Justification, please. Atheism didn’t overthrow Kerensky, and it didn’t defeat the White Armies. If the Russian Orthodox Church wasn’t strong before the revolution, I’d like to see your definition of strong. It had a problem in that it supported a corrupt regime, of course, but that doesn’t mean it wasn’t strong.

And remember that Communism existed along with Catholicism in Poland, if uncomfortably.

[QUOTE=ITR champion]
Of course this is the reason the communist regime opposed the church. Asking whether it would have been the same regardless of atheism is a meaningless question. There would have been no communist regime without atheism.
[/QUOTE]
Why not ? You don’t really need much effort to change Communism into a Christian movement; it’s similarity to the more ruthless versions of Christianity has often been noted. If history had been a little different, “Communism” could have been a Christian movement identical to the real world version of Communism, except for switching a few words in the proper places.

And once again, Communism isn’t atheism. It’s Communism.

[QUOTE=ITR champion]
Let me make my point once again.

To endlessly say that “atheism” makes no claims whatever doesn’t answer my argument. If there are certain trends or events whose appearance is tightly correlated with the growth of atheism, then it’s reasonable to investigate the connection between them and atheism. If the investigation points towards the existence of a definite connection, then it accomplishes nothing to keep saying “atheism has no dogma” like a parrot with obsessive-compulsive disorder.

There are certain facts about human nature, which operate regardless of whether we believe in them. If religion and atheism are competing methods for dealing with those facts, it’s reasonable to ask which method deals with them better. To say that religion should be judged only by a tiny handful of failures while atheism gets to ignore its much larger failures is not a useful tactic. For those who got sent to the gulag because the morality of certain atheists, it doesn’t help to know that not all atheists supported it.

[/QUOTE]

You’re obviously still not understanding us.

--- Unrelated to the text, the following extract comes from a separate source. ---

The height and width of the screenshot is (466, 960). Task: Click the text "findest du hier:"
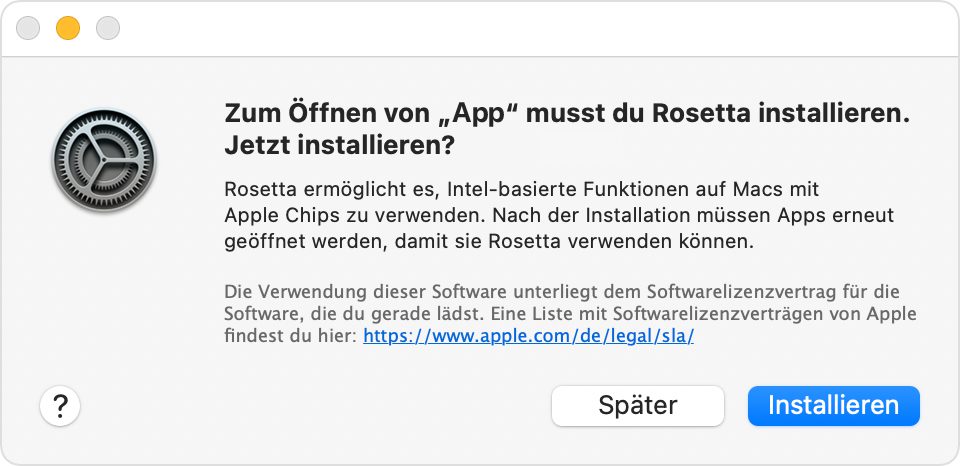point(290,336)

Let me rephrase your argument in less politically laden language to help you understand just how ridiculous and off-track this argument sounds. Essentially, you are arguing that because the New York Yankees (a baseball team) failed consistently at winning any games of soccer in their past, they are a failed soccer team.

The problems with this argument is obvious. First, no one claimed that the Yankees were a good soccer team. Hell, baseball hasn’t a thing to do with soccer. No one on the Yankees team is even interested in talking about soccer.

Second, the argument assumes that atheists are equivalent to a baseball “team,” but there’s nothing to this argument either. Atheists don’t have a team. The only thing that makes two atheists remotely similar is the fact that they don’t believe in a god. One could be a Buddhist Tibetan meditating on a cliff in Asia, while the other could be the obnoxious Mac guy who always blogs during his lunch hour.

So what your argument is actually doing is scooping up a bunch of disjointed, unrelated people from the masses of humanity and dumping them in Rigley, expecting them to play a killer game of ball, and take that world series.

It isn’t a perfect analogy (and no analogy really is perfect), but the other methods or argumentation are obviously not making their way to the finish line.